Hannemann señaló que muchas de las víctimas son de origen turco o árabe, comunidades que tradicionalmente almacenan oro y efectivo como estrategia de ahorro para la jubilación o el “dinero de bodas”, según sus costumbres culturales. “Por lo que vemos, muchos clientes tienen origen migrante”, declaró, añadiendo que la Sparkasse no informó adecuadamente sobre los límites de cobertura. Algunos medios turcos han llegado a sugerir que el robo fue deliberadamente dirigido a clientes de origen extranjero, una acusación que agregó al caso una dimensión potencialmente explosiva en un país atravesado por crecientes tensiones étnicas.
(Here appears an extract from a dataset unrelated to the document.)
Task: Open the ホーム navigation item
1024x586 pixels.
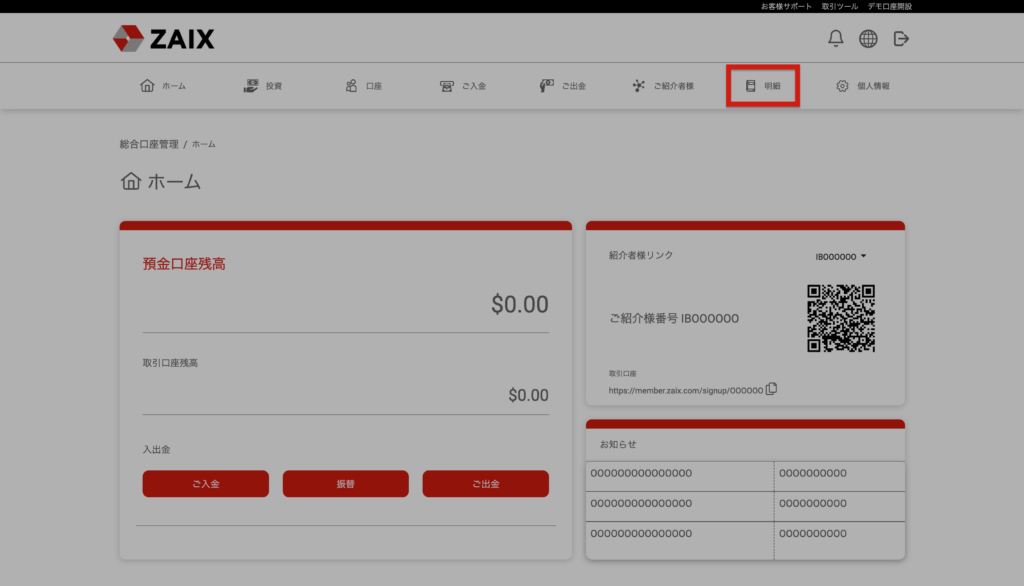Action: coord(163,86)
Batalla legal en el horizonte
Wagner fue el primero en presentar una demanda contra el banco por lo que su abogado, Daniel Kuhlmann, califica de “falta de seguridad inadmisible”. La batalla legal promete ser larga y compleja, según reportan los medios alemanes.
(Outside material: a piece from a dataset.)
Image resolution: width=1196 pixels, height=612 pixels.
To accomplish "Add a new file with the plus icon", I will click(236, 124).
El director de la Sparkasse Gelsenkirchen, Michael Klotz, ha defendido que las instalaciones estaban “aseguradas con tecnología de vanguardia reconocida”. En un comunicado, el banco afirmó que sus sistemas de alarma contra robos e incendios habían sido inspeccionados y mejorados en los últimos dos años. Klotz insistió en que tanto el banco como sus clientes han sido “víctimas de un robo ejecutado con gran energía criminal y tecnología compleja”, y habla de una “carrera constante entre la tecnología de seguridad y los criminales”.
Por otro lado, los expertos legales advierten que demostrar negligencia no será sencillo: la existencia de un robo exitoso no prueba automáticamente que las medidas fueran inadecuadas. El banco argumenta, no sin razón, que también es víctima del delito.
Pero las dudas persisten.
El símbolo de algo mayor
El jefe de policía Tim Frommeyer ha calificado el caso como “uno de los más graves en la historia del estado de Renania del Norte-Westfalia”. Más de 230 agentes han sido asignados a la “Operación Taladro”, que sigue evaluando más de 600 pistas. Las autoridades mantienen abierta una línea telefónica para recibir información y continúan analizando evidencia digital.
Pero mientras pasan las semanas sin avances, crece la frustración. En los días posteriores al descubrimiento, unos 200 clientes furiosos y angustiados se congregaron frente al banco en escenas que reflejaban la magnitud del desastre humano. Gritaban “déjennos entrar” y exigían información. La policía tuvo que asegurar la entrada con varias patrullas mientras el banco permanecía cerrado por razones de seguridad, tras recibir amenazas contra sus empleados.
Mientras la ultraderecha de AfD intenta capitalizar el descontento frente a las puertas cerradas de la sucursal, el semanario Der Spiegel interpretó el golpe como la escenificación de una fractura en el contrato social alemán: “La sensación de que las promesas de seguridad son vanas, de que las instituciones están fallando y de que, en última instancia, nadie rinde cuentas”.
Herbert Reul advirtió sobre el impacto emocional y psicológico del robo. “Necesitamos ayudar a las víctimas. Para muchos, esto va más allá de la simple pérdida de propiedad; también puede afectar su confianza en su propia seguridad y su confianza en nuestro orden”, declaró ante el parlamento estatal.
Siete semanas después del golpe navideño de Gelsenkirchen, los autores continúan en libertad. Miles de víctimas esperan justicia y respuestas. Y Alemania se enfrenta a una pregunta incómoda: si no se puede confiar en que un banco público proteja los ahorros de toda una vida, ¿en qué se puede confiar?